**Cosa fare:**
(1) Riscrivi il passo dell'estratto sui fondamenti della matematica che inizia con "3 - In accordo" e termina con "dei numeri naturali(3)", mettendo "enti primitivi" al posto di "oggetti primitivi".
(2) Le seguenti affermazioni concordano con l'estratto sui fondamenti della matematica? (a) Il fondamento della matematica è unitario. (b) I numeri reali sono quantità primarie. (c) Lo spazio ordinario S è descritto solo in parte dagli assiomi della geometria euclidea. Per ciascuna rispondi sì o no, citando le parole del testo che lo decidono.

3 - In accordo con quanto espresso nel punto 1, il "mondo ontico" costituito dagli oggetti primitivi della matematica (i quali soltanto possono essere detti il fondamento di questa disciplina), comprende unicamente la totalita' dei numeri naturali(3)
 
 

N = { 1, 2 , 3 , ... }
 
 

e lo spazio ordinario S , parzialmente descritto, e non 'definito'!, dagli assiomi della geometria euclidea(4), secondo le corrispondenze:
 
 

TEMPO « ARITMETICA « N
 
 

SPAZIO « GEOMETRIA « S .
 
 

4 - Per riassumere, gli enti sui quali si costruisce via via tutta la matematica sono i numeri, concepiti come quantita' (vedi anche il successivo punto 6), ed i punti di S (assieme a tutte le altre figure elementari introdotte in relazione ad S , quali rette, piani, cerchi, etc.). Alla loro conoscenza si addiviene mediante l'esercizio di una forma di intuizione trascendentale (Cartesio, Kant). Il fondamento della matematica non e', ne' puo' essere, unitario, bensi' dualista(5). Non si ha a che fare con un 'mondo' di soli numeri, ma di numeri e di punti. Ogni approccio riduzionista tende viceversa ad occultare questa evidente constatazione.
 
 

5 - Ancorche' gli oggetti della matematica facciano parte dell'ambito del pensato, pure la capacita' di questa scienza di interpretare il reale attraverso le sue elaborazioni concettuali puo' essere compresa mediante l'assunzione metafisica secondo la quale "Ordo et connectio idearum idem est ac ordo et connectio rerum" (Spinoza). Diventa da questo punto di vista essenziale esaminare approfonditamente le pretese di coloro che sostengono invece che la realta' sia organizzata secondo strutture che non corrispondono alle categorie ordinarie di spazio e tempo, oltre che causalita'(6) (vedi anche il successivo punto 19). Ogni approccio di tipo strumentalista puo' essere rifiutato come espressione di una forma di decadenza del pensiero scientifico (epistemologia della rassegnazione(7)).
 
 

6 - In aggiunta alla sua capacita' potenziale di concepire i numeri come quantita', l'essere umano possiede anche quella di concepire i numeri come misura (Leibniz: Mathesis universalis est scientia de quanti tate in universum, seu de ratione aestimandi). Questi sono i numeri reali, quantita' deducibili dall'interazione tra N ed S , e pertanto non primarie.

**Materiale:**
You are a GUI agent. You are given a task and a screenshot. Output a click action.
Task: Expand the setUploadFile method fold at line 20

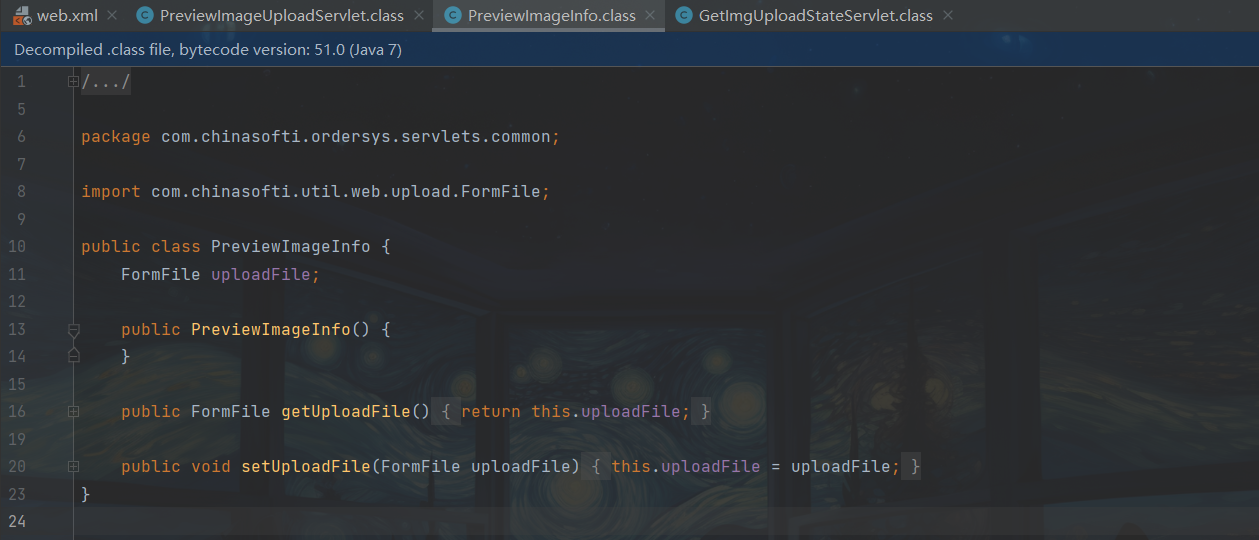click(73, 467)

**Soluzioni:**
(1)
3 - In accordo con quanto espresso nel punto 1, il "mondo ontico" costituito dagli enti primitivi della matematica (i quali soltanto possono essere detti il fondamento di questa disciplina), comprende unicamente la totalita' dei numeri naturali(3)

(2)
(a) No: "Il fondamento della matematica non e', ne' puo' essere, unitario, bensi' dualista".
(b) No: "quantita' deducibili dall'interazione tra N ed S , e pertanto non primarie".
(c) Sì: "parzialmente descritto, e non 'definito'!, dagli assiomi della geometria euclidea".